Working data:
▼
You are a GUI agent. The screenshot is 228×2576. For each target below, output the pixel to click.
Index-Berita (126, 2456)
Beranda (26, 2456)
▲
▼
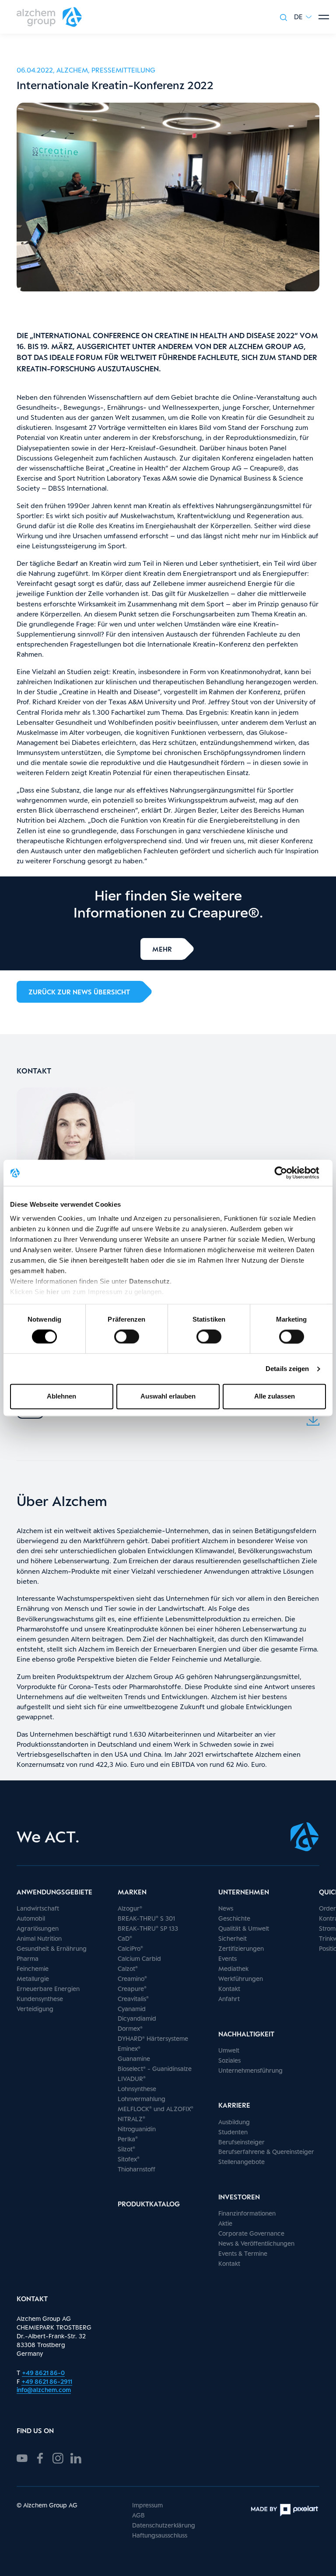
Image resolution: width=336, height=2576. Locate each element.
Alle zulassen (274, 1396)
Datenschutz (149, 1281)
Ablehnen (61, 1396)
▲
▼
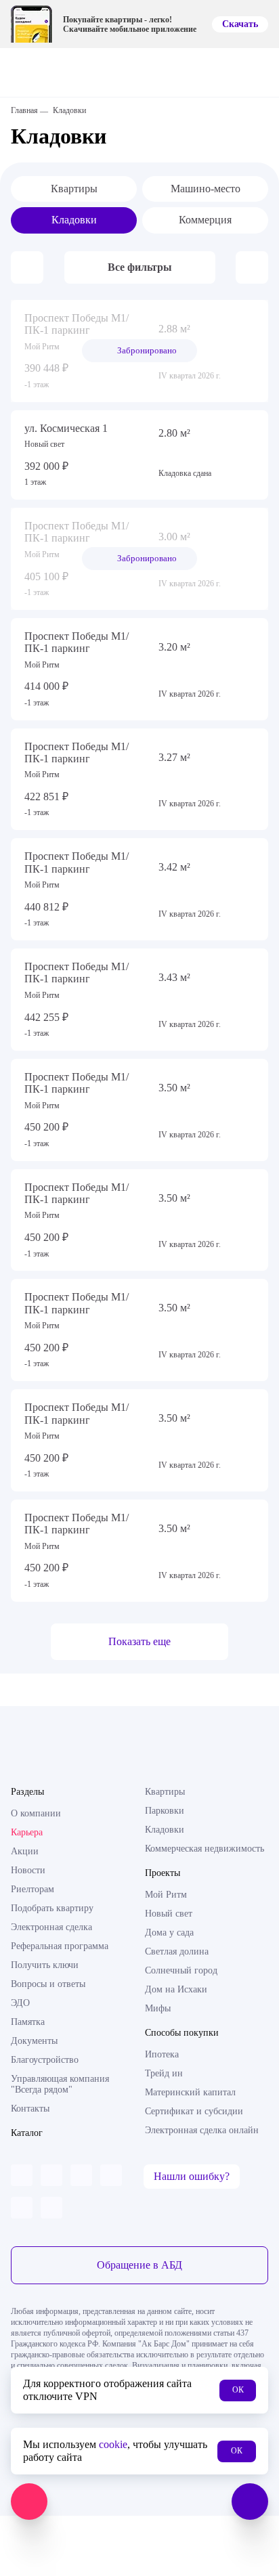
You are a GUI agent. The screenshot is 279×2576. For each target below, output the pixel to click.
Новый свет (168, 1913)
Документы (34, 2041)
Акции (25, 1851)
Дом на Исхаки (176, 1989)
▲
Your instructions:
Scan the entries and show every line in which the word "target" is found.

Answer for this exercise:
You are a GUI agent. The screenshot is 228×2576. For each target below, output the pixel to click.
You are a GUI agent. The screenshot is 279×2576. For each target below, output the pixel to click.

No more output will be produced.